Ülkemizin en önemli meselelerinden birisi sağlık konusudur. Çünkü her şeyin başının sağlık olduğu artık hepimizin kabul ettiği bir gerçektir. Hal böyle olunca bu konuda hemen hemen her kesimden şikâyetler gelmekte sorunlar dile getirilmektedir. Bundan önce de bu konuda birkaç defa düşüncelerimi dile getirmiş, yetkililerle röportajlar yapmıştım.
‘Hemen hemen her kesimin’ derken bunu biraz açmak gerekir diye düşünüyorum. Zengin-fakir, makam- mevki, küçük-büyük, genç-yaşlı vb. her anlamda demek istiyorum. Artık sağlık sorunu öyle bir hal aldı ki, sağlık kurum ve kuruluşlarında yoğunluk o kadar fazlalaştı ki, yukarıda belirttiğim her kesim mutlak surette olumsuz olarak etkileniyor.

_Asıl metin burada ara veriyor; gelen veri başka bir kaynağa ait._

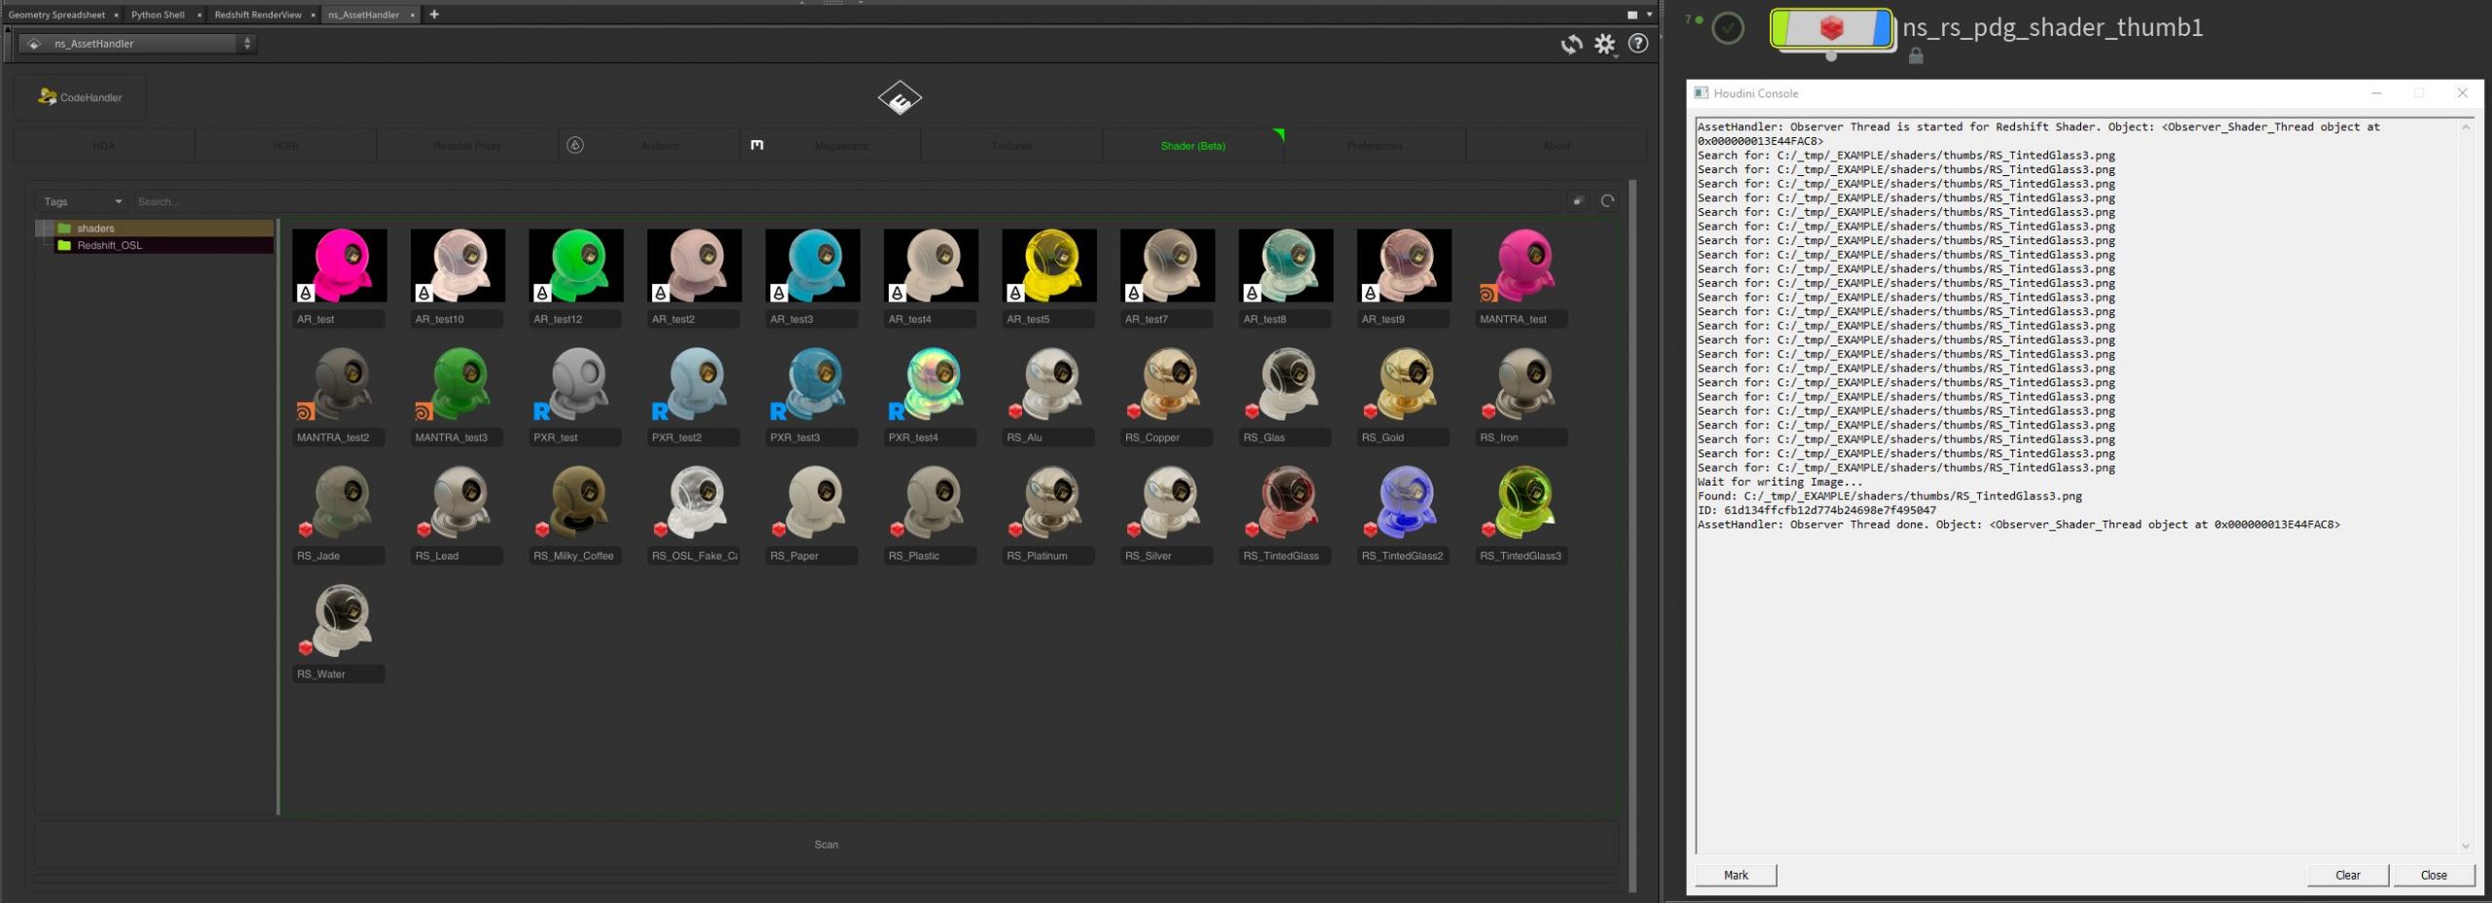2492x903 pixels.
Task: Switch to the Python Shell tab
Action: pyautogui.click(x=158, y=15)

Şu anki mevcut sistemde Devlet bize sağlık hizmeti sunuyor; biz de sağlık hizmeti alıyoruz. Sosyal güvencemize göre ücretsiz veya özellerde bir kısmı devletten bir kısmı bizden ücretli olarak bu hizmetleri alıyoruz. Burada önemli olan nitelikli ve de kaliteli bir sağlık hizmeti alıp almamak… Yıllardır hep söylemler nedir? Kaliteli bir sağlık hizmeti vermek. Öyle değil mi? Peki verilebiliyor mu? Evet, verilebiliyor dersem beni döversiniz. Tabii ki verilemiyor. Ama bunun sorumlusu kimdir? İşte orada cevap tek ve net olamıyor. Madalyon meselesi hemen öne sürülür burada. Sağlık hizmeti verenler tarafından bakmak gerekir bu aşamada. Yani biraz empati yapmamız gerekir. Ya da arkada onlarca sırada bekleyen hasta varken, hekimin sana gerekli zamanı ayıramamasının izahını yapmak… “Ben hastayım ve doktor bana en kaliteli bir şekilde bakmalıdır” cümlesinde vatandaş ne kadar haklıysa; “sırada bu kadar hasta varken sana bundan daha fazla zaman ayıramam” cümlesi de gerçeği yansıtan bir cümledir. O zaman devlet daha fazla doktor atasın, demek de ne kadar doğru olur düşünmek lazım. Ben iki tarafı da biraz gözlemlemeye çalışan bir kişi olarak bu tespitlerde bulunuyorum.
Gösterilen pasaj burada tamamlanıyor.